Min cost in maze traversal using recursion (please find the issue in below mention solution)

Please help me in finding that where I am doing the mistake in this solution as my output is coming wrong. thanks in advance.

You are given a number n, representing the number of rows.
You are given a number m, representing the number of columns.
You are given n*m numbers, representing elements of 2d array a, which represents a maze.
You are standing in top-left cell and are required to move to bottom-right cell.
You are allowed to move 1 cell right (h move) or 1 cell down (v move) in 1 motion.
Each cell has a value that will have to be paid to enter that cell (even for the top-left and bottom- right cell).
You are required to traverse through the matrix and print the cost of path which is least costly.

// making the recursive call to findMinCost by reducing the row and column and finding the min cost out of that  
public static int findMinCost(int[][] maze, int row, int col) {
  if(row == 0 && col == 0) {
    return maze[row][col];
  }
   int cost = 0;
            
  if(row >= 0 && col >=0) {
   cost += Integer.min(findMinCost(maze, row-1, col),findMinCost(maze, row, col- 
    1))+maze[row][col];
   }
     return cost;
}

Solution

The main problem is that when one or both of the coordinates become negative (and this will happen), your function returns 0 as cost. This is not correct, as zero might be an interesting cost to go for. In this case a search is made outside the maze and that should be made impossible: so return an extreme high cost in that case, not 0.

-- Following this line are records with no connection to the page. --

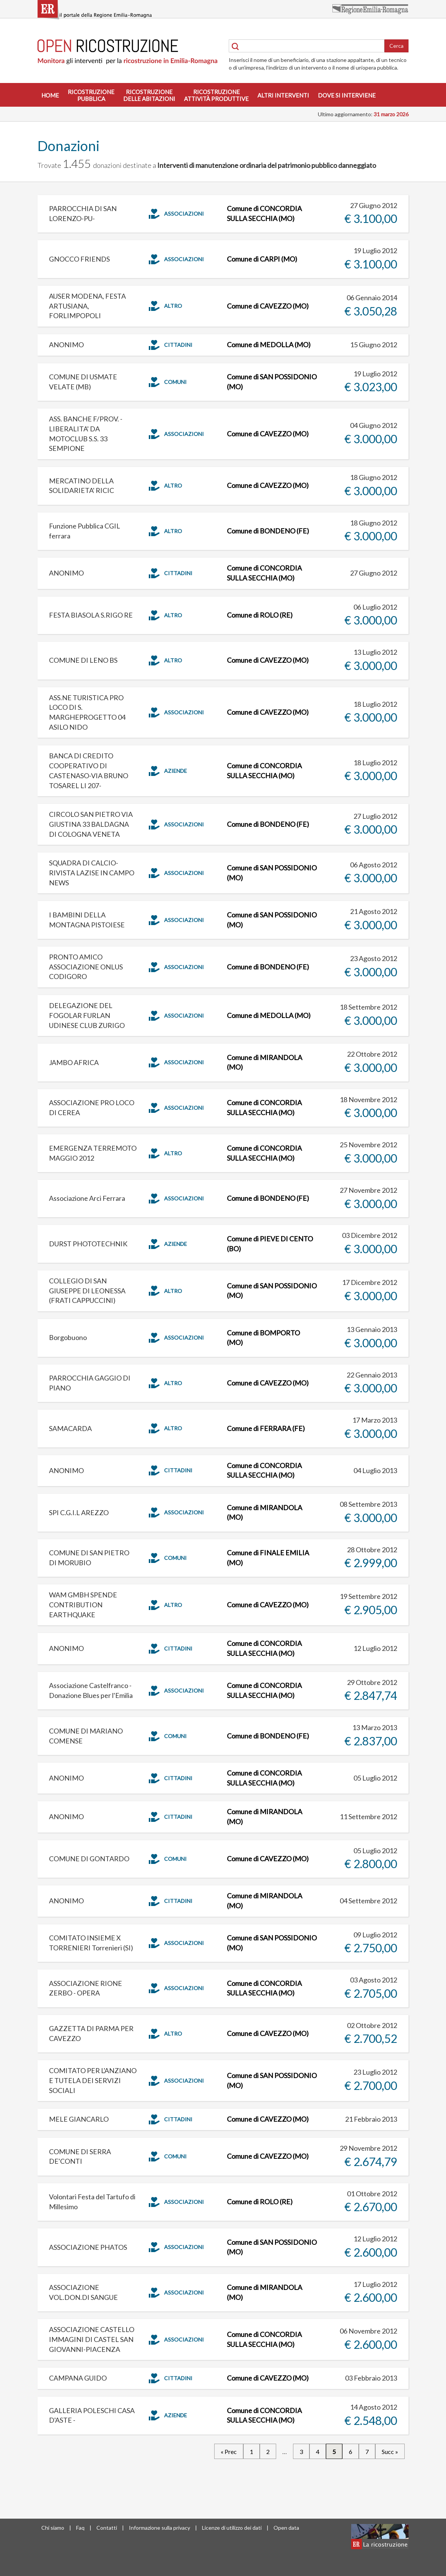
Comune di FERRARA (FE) (266, 1428)
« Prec (229, 2451)
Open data (286, 2527)
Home (50, 95)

The fix is simple: add an else block to your second if block:

} else return Integer.MAX_VALUE;

Now it will work for small mazes. (I assume you correctly call your function with row and col referencing the bottom-right cell in the maze)

For larger mazes you will run into a timing problem, since this algorithm will revisit the same sub-paths over and over again. You can solve this by using memoization.